» **INPUT ROWS**:
####################
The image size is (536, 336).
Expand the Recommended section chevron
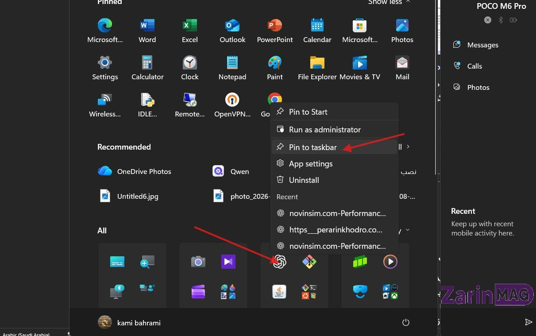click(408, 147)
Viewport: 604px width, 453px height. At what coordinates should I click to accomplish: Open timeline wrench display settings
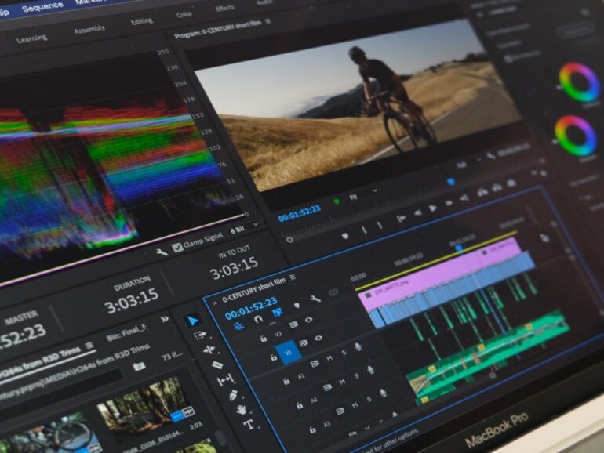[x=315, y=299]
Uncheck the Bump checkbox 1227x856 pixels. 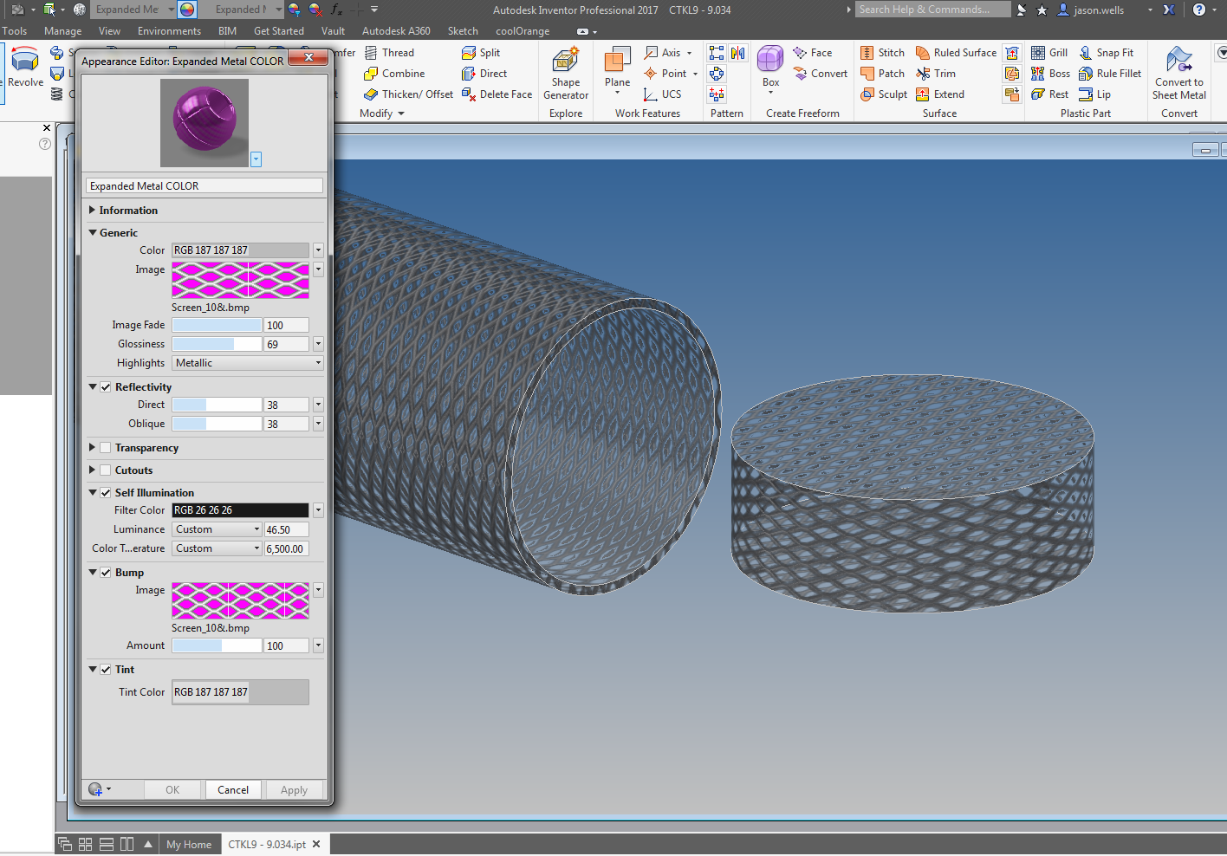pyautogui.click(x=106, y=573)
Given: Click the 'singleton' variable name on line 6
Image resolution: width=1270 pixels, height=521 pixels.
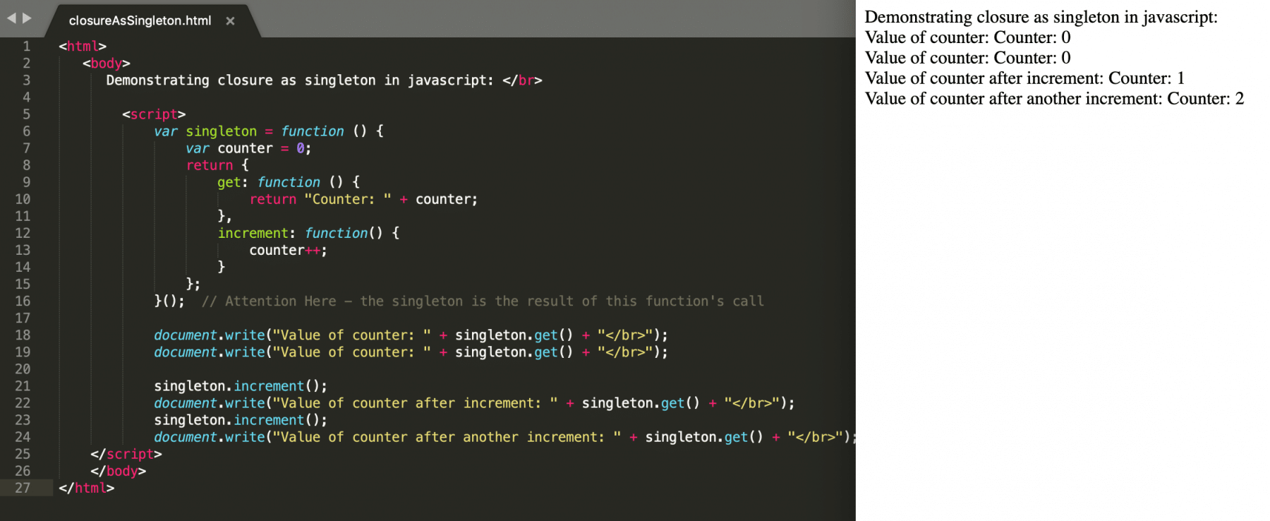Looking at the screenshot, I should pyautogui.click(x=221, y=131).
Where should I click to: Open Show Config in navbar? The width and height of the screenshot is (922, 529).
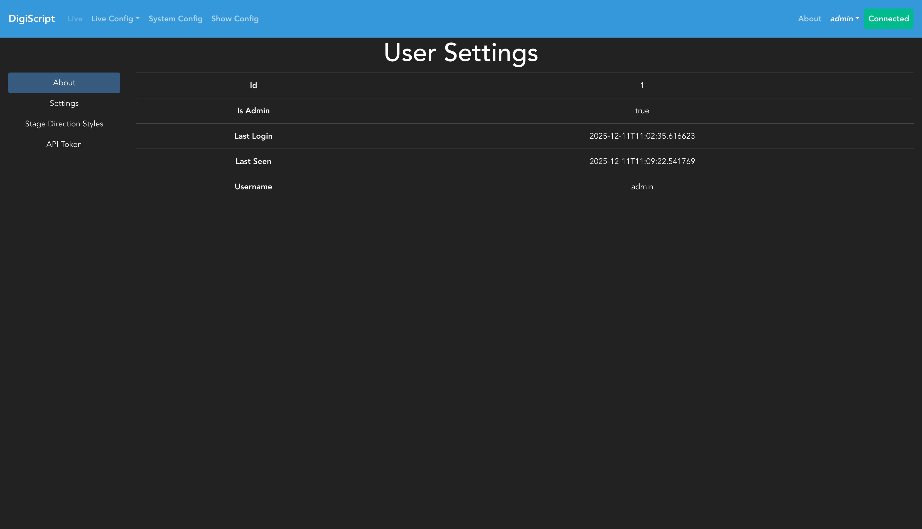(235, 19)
####################
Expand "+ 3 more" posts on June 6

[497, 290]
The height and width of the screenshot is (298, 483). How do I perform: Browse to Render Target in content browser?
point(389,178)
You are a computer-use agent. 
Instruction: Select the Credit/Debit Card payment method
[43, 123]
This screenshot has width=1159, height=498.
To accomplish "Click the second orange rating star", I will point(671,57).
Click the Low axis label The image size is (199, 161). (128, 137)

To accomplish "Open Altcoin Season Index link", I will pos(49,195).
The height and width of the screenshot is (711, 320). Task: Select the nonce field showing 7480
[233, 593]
####################
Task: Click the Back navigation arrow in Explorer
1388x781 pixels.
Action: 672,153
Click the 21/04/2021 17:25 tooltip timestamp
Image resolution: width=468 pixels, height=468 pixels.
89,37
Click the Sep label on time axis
####################
Print the lines from the one containing "Task: Click the" through the one containing "Click the Sep label on time axis", word for word.

» **EXERCISE ANSWER**:
Task: Click the Back navigation arrow in Explorer
1388x781 pixels.
Action: 672,153
Click the 21/04/2021 17:25 tooltip timestamp
Image resolution: width=468 pixels, height=468 pixels.
89,37
Click the Sep label on time axis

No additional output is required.